Train our police to act with sensitivity, not brutality
The brutal murder of Nateniël Julies is a stark reminder that our efforts to combat police brutality and strengthen accountability still fall woefully short.
The South African Police Service (SAPS) has to take steps to protect lives and strengthen the safety of our communities.
It would be wise to invest more money in our police — to provide them with more training for dealing with tense situations and on techniques to subdue suspects without injuring or killing them.
We need to make police more sensitive and responsive to their communities. We need them to be better trained in race relations and arrest techniques. We need to identify and remove officers who apply their racism to their jobs.
We need law enforcement to be more transparent and answerable for their actions. And we need to keep holding them accountable.
There is also an urgent need for peer intervention. Peer intervention training instils the idea that officers have a duty to act as a check on their fellow officers’ misconduct, such as using excessive force, planting evidence or lying in reports, and that police are legally obligated to quickly stop an officer from committing an act of improper policing.
Hopefully our police will be able to provide a more effective service, which will put them in a position to fulfil their mission of creating a safe and secure environment for all who live in SA.
Zaakir Said, Durban
Mthombothi is absolutely right
In his article, “Mthombothi is wrong, Ramaphosa is rebuilding our country brick by brick” (August 30), Lumko Mtimde, the special adviser to the minister in the presidency and an ANC and SACP member, defends President Cyril Ramaphosa by claiming that he is bound by the powers entrusted to him by the constitution, and cannot act ultra vires.
This is true, but Mthombothi criticised Ramaphosa as leader of the ANC, not as president of the country. In that capacity he has much wider powers to stop the rot, corruption and criminal patronage so rampant in the party he leads.
Mtimde claims that “the ANC remains fully committed to continue to work with the nation to create jobs, end poverty and build a better life for all”. Really? Remains fully committed? Continue to work with the nation? In other words: business as usual.
He continues: “Voters are not idiots.” I could not agree more. That is why these voters will no longer accept such facile platitudes. They have witnessed years and years during which ANC MPs staunchly defended their leader Jacob Zuma, all of them (including Ramaphosa, by the way) repeatedly voting against any effort to stop Zuma’s nefarious deeds, while shouting down and ridiculing anyone trying to call out his corruption and looting.
Voters have noted how compromised people like Mosebenzi Zwane, Tony Yengeni, Faith Muthambi, Bongani Bongo,
Tina Joemat-Pettersson and others have been appointed by the ANC as parliamentary committee chairs. Voters are aware that known corruption kingpins continue to occupy top leadership positions in the party. Voters are now discovering the shocking extent of Covid tender corruption within the ANC.
As Mtimde claims that “Ramaphosa is rebuilding our country brick by brick”, “to undo years of mayhem, collapse and destruction”, will he dare to tell us who broke it down in the first place?
No, Mthombothi is not wrong. He is absolutely right. The voters know that corruption is the glue that keeps the ANC together. And as he rightly says in his latest Sunday Times article: for the fight against corruption to succeed, the ANC must die. Roel H Goris, Knysna
Living in another country
Surely Lumko Mtimde does not really expect anyone to take his comments seriously. As a special adviser in the presidency he is merely looking after his job and clearly cannot be impartial.

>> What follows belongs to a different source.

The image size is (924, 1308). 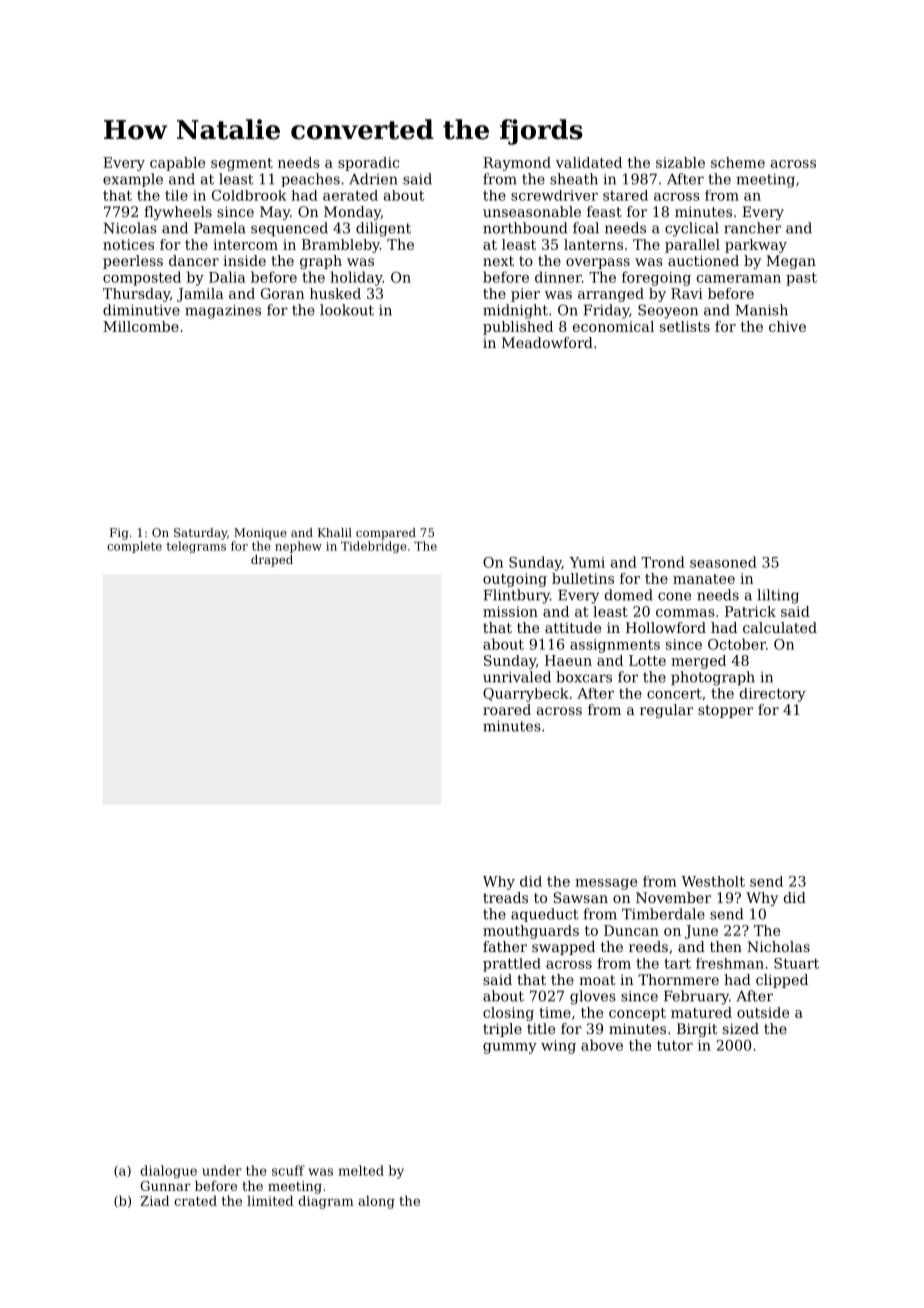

You, Mr Editor, need to be commended for giving column inches for criticism of [columnist Barney Mthombothi’s] views, a scenario that is definitely not present in another newspaper group.
Mtimde must be living in another country because he tells us that children from poor communities have access to free education and 6-million workers have had their lives improved.
He obviously does not know about the programme by a financial journal that takes learning tools and books to remote communities who have 12-year-old children with the learning skills of sixyear-olds; and he conveniently omits to mention the horrific unemployment rate.
He is right that voters are not idiots and are tired of plan after plan that is drawn up to deal with job creation, corruption, social services — all of which never get past the embryo stage.
Mtimde should engage with people in the real world, where salaries and wages have to be earned and not just supplied because you work for the government.
Tony Ball, Gillitts, KwaZulu-Natal
More strength to her arm
Great interview by Chris Barron of our top investigator Hermione Cronje. Interesting to see details of progress on the coal front.
I just could not understand her comment: “I’ve been plodding along for a year with a substandard team.” There is no shortage of chartered accountants and legal eagles to join her team. And our national budget set aside R1.2bn in the medium term to prop them up. My hope is that the problem is not transformation. We are relying on her and waiting for the next progress report. Good luck!